Is there a simple way to analyse all the data using dplyr?

cpsyctc · September 22, 2020, 6:03am

[I asked this on R-help yesterday and got a lovely, terse, way to do what I want in base R, neater than I could have coded but which, less well, I could have coded! I am pretty sure I won't get an answer there and my questions are really about dplyr and tidyverse so I'm bringing it here.]
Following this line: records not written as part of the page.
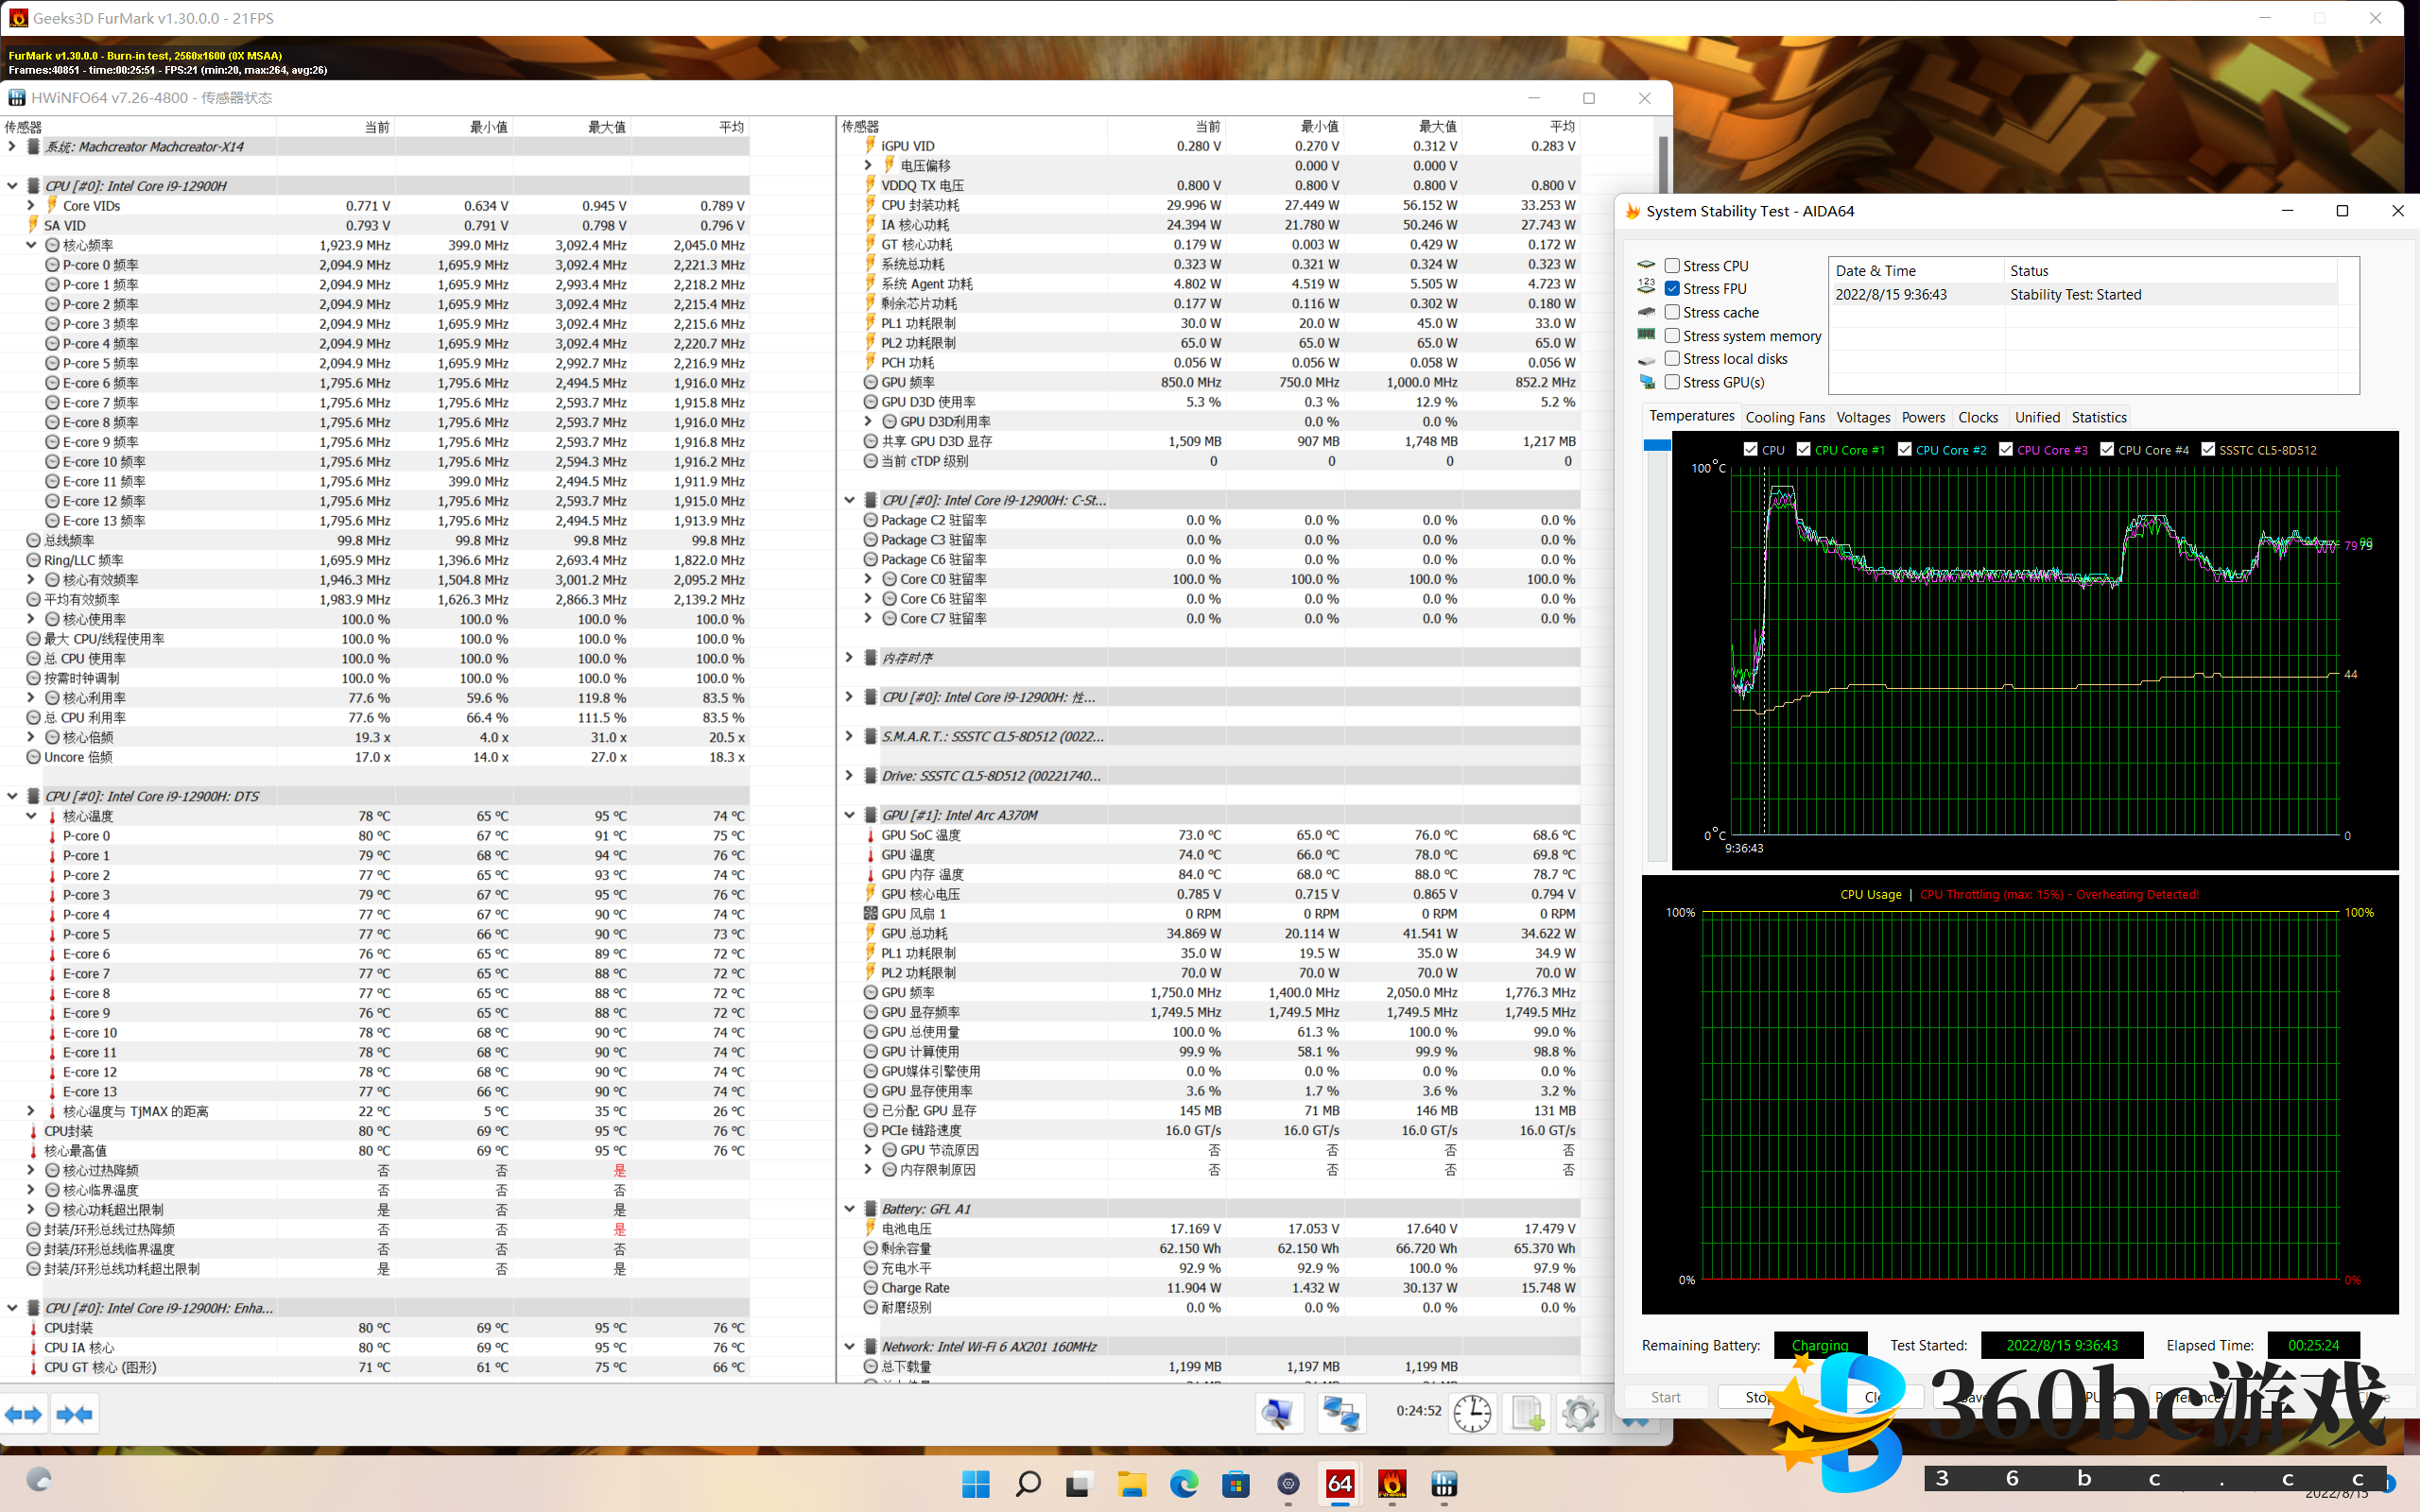Collapse the GPU Intel Arc A370M section
Viewport: 2420px width, 1512px height.
[849, 815]
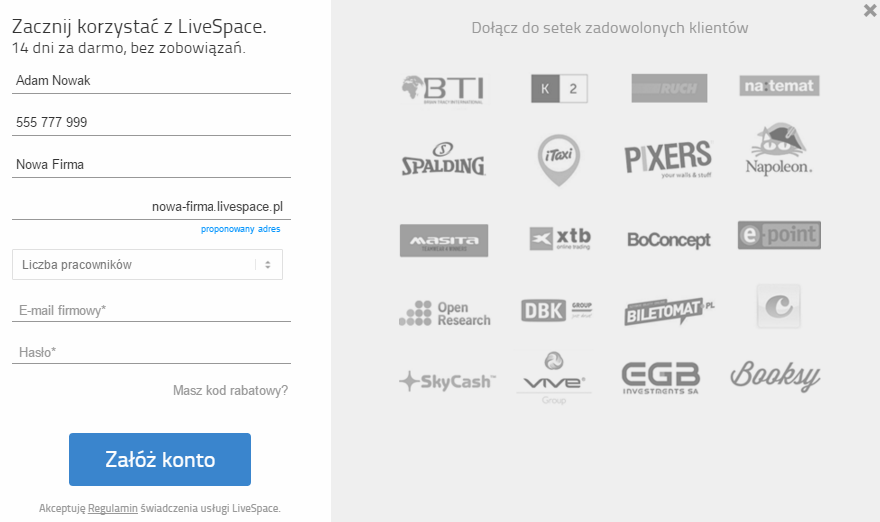Open the Regulamin link
880x522 pixels.
[x=113, y=508]
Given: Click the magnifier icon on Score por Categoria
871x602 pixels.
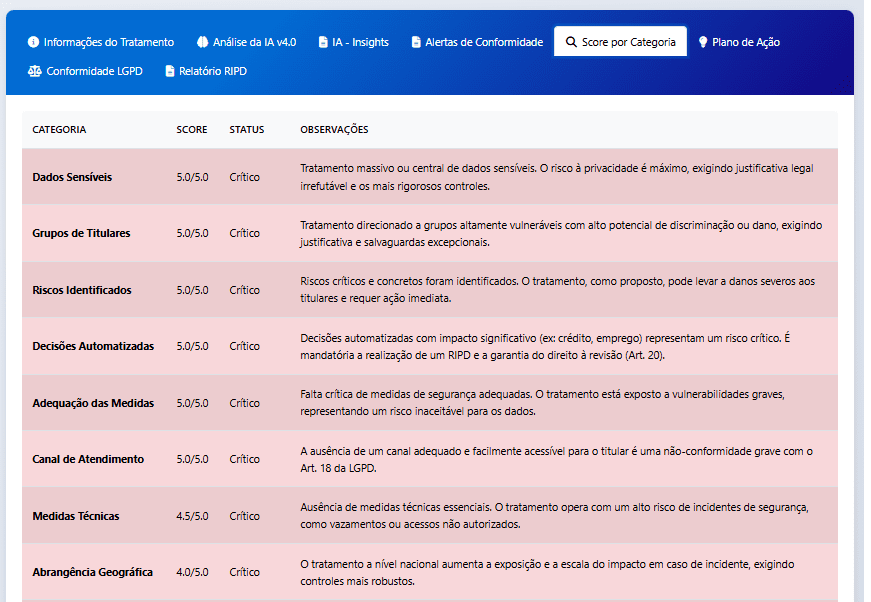Looking at the screenshot, I should 571,42.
I am sure the answer is "yes" and I'm also sure the question may sound mad. Here's a reprex that I think captures what I'm doing

n <- 500
gender <- sample(c("Man","Woman","Other"), n, replace = TRUE)
GPC_score <- rnorm(n)
scaleMeasures <- runif(n)
bind_cols(gender = gender,
GPC_score = GPC_score,
scaleMeasures = scaleMeasures) -> tibUse

### let's have the correlation between the two variables broken down by gender
tibUse %>%
  filter(gender != "Other") %>%
  select(gender, GPC_score, scaleMeasures) %>%
  na.omit() %>%
  group_by(gender) %>%
  summarise(cor = cor(cur_data())[1,2]) -> tmp1

### but I'd also like the correlation for the whole dataset, not by gender
### this is a kludge to achieve that which I am using partly because I cant'
### find the equivalent of cur_data() for an ungrouped tibble/df
tibUse %>%
  mutate(gender = "All") %>% # nasty kludge to get all the data!
  select(gender, GPC_score, scaleMeasures) %>%
  na.omit() %>%
  group_by(gender) %>% # ditto!
  summarise(cor = cor(cur_data())[1,2]) -> tmp2

bind_rows(tmp1,
  tmp2)

### gets me what I want:
# A tibble: 3 x 2
gender cor
<chr> <dbl>
1 Man 0.0225
2 Woman 0.0685
3 All 0.0444

In reality I have some functions that are more complex than cor()[2,1] (sorry about that particular kludge) that digest dataframes and I'd love to have a simpler way of doing this.

So two questions:

I am sure there a term/function that works on an ungrouped tibble in dplyr as cur_data() does for a grouped tibble ... but I can't find it.
I suspect someone has automated a way to get the analysis of the complete data after the analyses of the groups within a single dplyr run ... it seems an obvious and common use case, but I can't find that either.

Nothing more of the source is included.